In June, my brother and I hiked El Camino de Santiago in Spain. We walked over 300 miles (over 400km) of the Camino Frances, the French way. Be sure to get a peek at my thoughts and read my reflection about my first experience walking the Way of Saint James. If you haven’t read it yet, be sure to check it out. You can also see some pictures walking the Way by checking out this post of my Camino photo diary.
I’m a huge proponent of keeping a written account! It’s such a personal and individualized keepsake. I think its purpose is twofold. While you are hiking, it acts as a gratitude journal by writing your daily reflection. The other purpose is a record of your time, thoughts, and feelings that you can read at a later date. Already, my memory from my time has really faded. Of course, I remember the big bright spots and some of the dark lows, but with my journal I recorded everything. Like seriously, everything. What we ate, who we meet, conversation topics, ideas, beliefs, just all the things that came to mind as I sat that night and scribbled away. What a valuable gift to give yourself, a perfect recollection of the past as you saw fit to write.
Keep it light and take only what you need. This is what I had in my “pencil” bag:
- Black pen
- Blue pen
- Red pen
- Pencil with an eraser
- 2 rolls of washi tape
Along with my journal I had some other document type things. Again, only bring the essentials! For hiking El Camino I also had:
- Pilgrimage passport
- List of
alberguesand distances (obtained at piligrim’soffice)
- Guide book (this is the best one out there)
Tips for Journaling while Hiking
1) Get a journal! It’s important to get something rather small and light. The journal I used was a gift I received many years ago and hadn’t used yet. My boyfriend at the time purchased one with blank pages (not lines) so I could draw if I wanted.
When purchasing a journal consider these things:
- The lighter the better! But also consider it’s durability. You don’t want something that will easily crumple.
- Measure the size of the pocket or sleeve you would like to keep it in. Purchase accordingly.
- Type of pages
- Blank pages for drawing, lines for mostly writing, or dots for a bullet journal style.
- For me, free! But remember, you don’t want to get something too expensive. The journal, while important, is going to be tossed around in your bag and potentially exposed to elements (or spillage).
My journal was definitely on the heavy side (well, my whole pack was on the heavy side). But if I ever hike the Camino again, I have room (two thirds) in the journal to add my experience.
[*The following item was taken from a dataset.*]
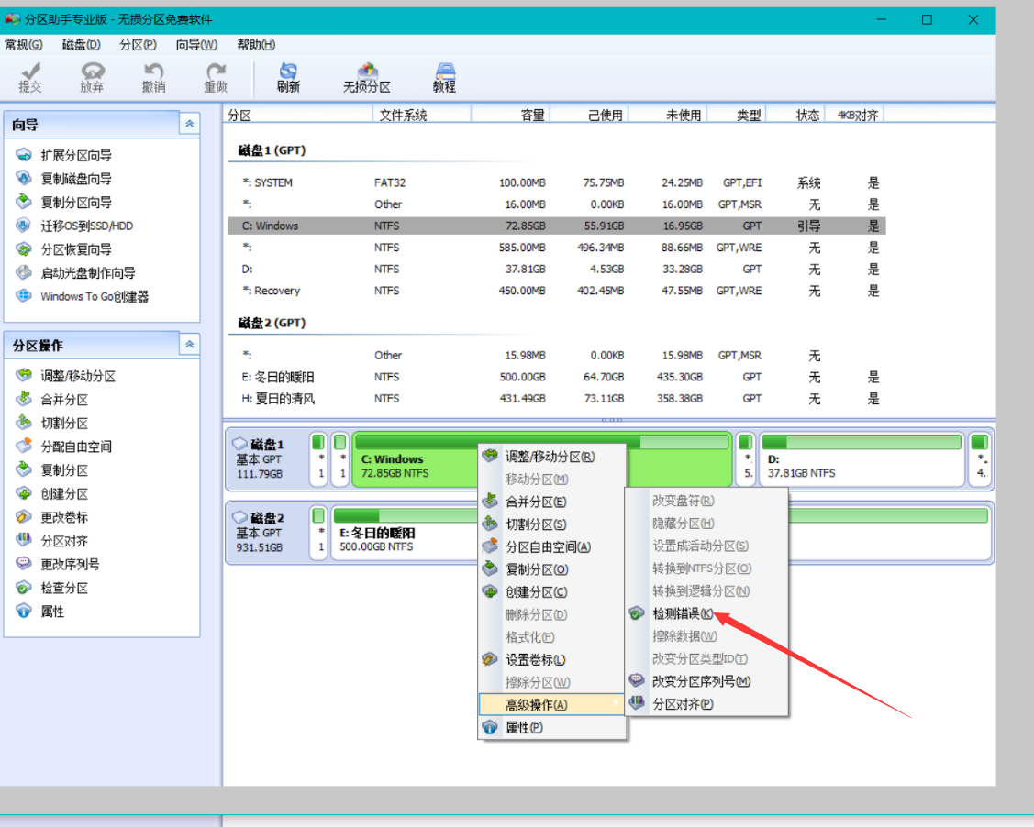The image size is (1034, 827).
Task: Open the 教程 (Tutorial) toolbar icon
Action: pos(443,77)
2) Set goals and ask yourself reflection questions. These are the questions I asked myself in late May:
- Why I am doing El Camino?
- What do I hope to gain?
- What are my thoughts on religion?
- What does El Camino mean to me?
3) Set up the beginning of your journal! This was so fun for me. I used fancy pens and watercolor (knowing I wouldn’t take these frivolous things with me on the hike itself). You can do whatever you want. I even put my packing list in my journal to keep track of my belongings.
1) Write, write, write
Write every day even if you are tired and don’t want to. It’s especially important at the beginning to get into a good habit and to not fall behind on documenting your journey when you’ve only just started. The longer you go without writing, the more you will forget.
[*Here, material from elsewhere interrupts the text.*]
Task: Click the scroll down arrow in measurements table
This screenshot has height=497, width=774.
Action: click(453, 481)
2) Figure out what works for you and what you want to write about
You don’t want journaling to be a chore. I decided to write the events of the day, as a narrative. I kept track of the little details of what I ate, felt, and people I meet. For me, I would write at the end of the evening and it was a way to reflect on the day as a whole and to decompose before I went to bed.
Other things you could write about instead: ideas you thought on the way, drawings, essays, interviews of others on the trail (for personal recording only), drawings, facts about the Camino, fun facts about churches you visit, etc.
As you can see, I also taped things into my journal. Mostly hostel tickets and plants I found on the path. (I promise I found them already on the ground. I didn’t pluck them from plants. I mean I was staring at my feet a lot so I saw things on the path.) Besides being a diary, it can also be a sort of scrapbook.
If you don’t want to write a lot, then something I did was create a title for each day. For example, day 14 was “Plague of Mosquito Bites” and day 15 was “Ode to Mom, Follow the Cherry Pit Trail.”
I think it’s important to journal after hiking as much as is it to do so while you are hiking. Never will your thoughts of the hike and your experience be as fresh as right after finishing. Take the time to pause and reflect. Be mindful of the experience as a whole and who you are in the moment you are writing.
I asked myself these reflection questions:
- What do I think of El Camino after finishing it?
- What does El Camino mean to me?
- What did I gain?
- What do I think of my overall experience walking El Camino?
Have you ever journaled while doing a prolonged hike? Or while traveling for an extended period? I hope I’ve convinced you to journal on your next trip. It’s such a beautiful thing to have.